De Malglaive écrit au Général Blangui, commandant la Division d’Alger : « Le courage ne reste plus qu’à 50 ou 60 familles de colons. Les autres, ou sont malades, ou attendent un moment favorable pour rentrer en France... A mon grand regret, les forces ne reviennent pas aux colons qui ont été malades ; ils languissent et sont incapables d’un travail vigoureux et soutenu ; tout souffre, tout dépérit ; moi-même , je commence à sentir ma santé s’altérer et mon courage faiblir. Nous sommes perdus, si des secours puissants ne nous sont envoyés, car nous sommes comme de jeunes arbres ou plutôt comme de vieux arbres, transplantés dans un terrain qui ne nous a pas vu naître ; - une partie meurt, les autres languissent, et il faut la main et les soins constants du jardinier pour la sauver.

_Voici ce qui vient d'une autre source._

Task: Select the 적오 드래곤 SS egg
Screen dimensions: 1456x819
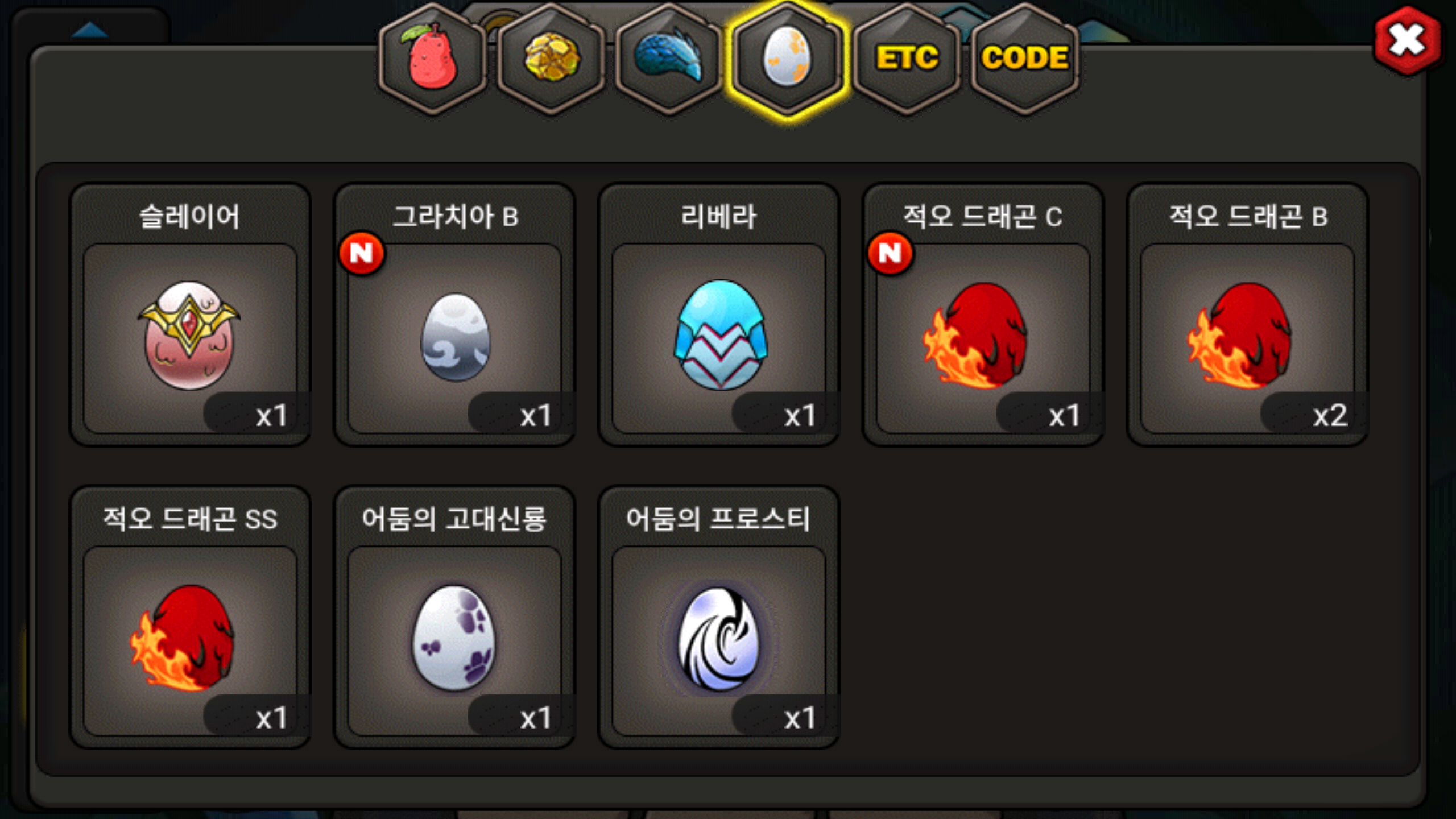Action: pos(190,617)
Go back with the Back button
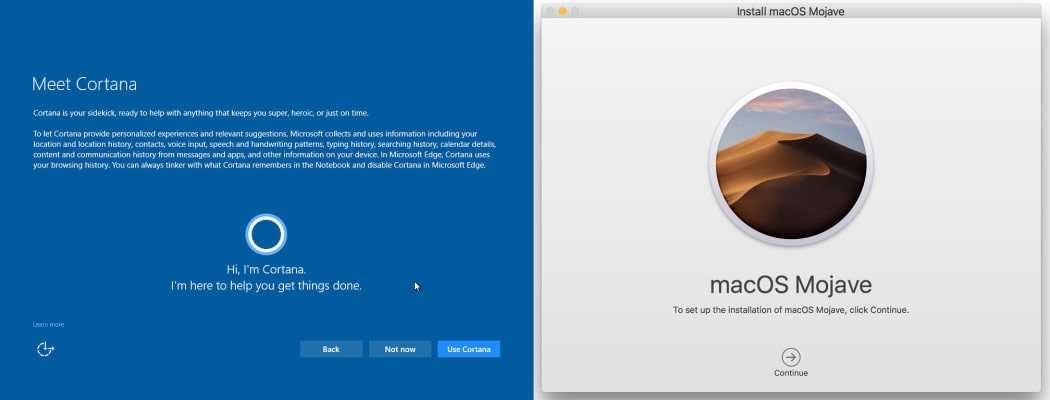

L’armée seule peut nous venir en aide d’une manière efficace par ses bras qu’elle peut mettre momentanément à notre disposition, pour se retirer ensuite, afin d’éviter l’influence fâcheuse des maisons qui nous environnent... C’est ainsi que j’envisage la colonie : je ne crois pas que, sans ces secours successifs et puissants que je réclame de l’armée, nous puissions jamais réussir, par suite de cette influence fâcheuse du climat, qui énerve ou tue les hommes, comme nous en avons fait une si triste expérience.’’
J’ai cité à dessein une notable partie de cette lettre, aux termes si peu militaires, car elle montre l’état précaire du centre : il ne reste plus que 582 habitants, 67 % seulement de la population du début de l’année. Elle montre aussi la sollicitude du directeur pour ses pitoyables administrés. Il s’intégrera si bien à sa colonie qu’à plusieurs reprises, il y jouera des sommes importantes, s’attirant les foudres de ses supérieurs.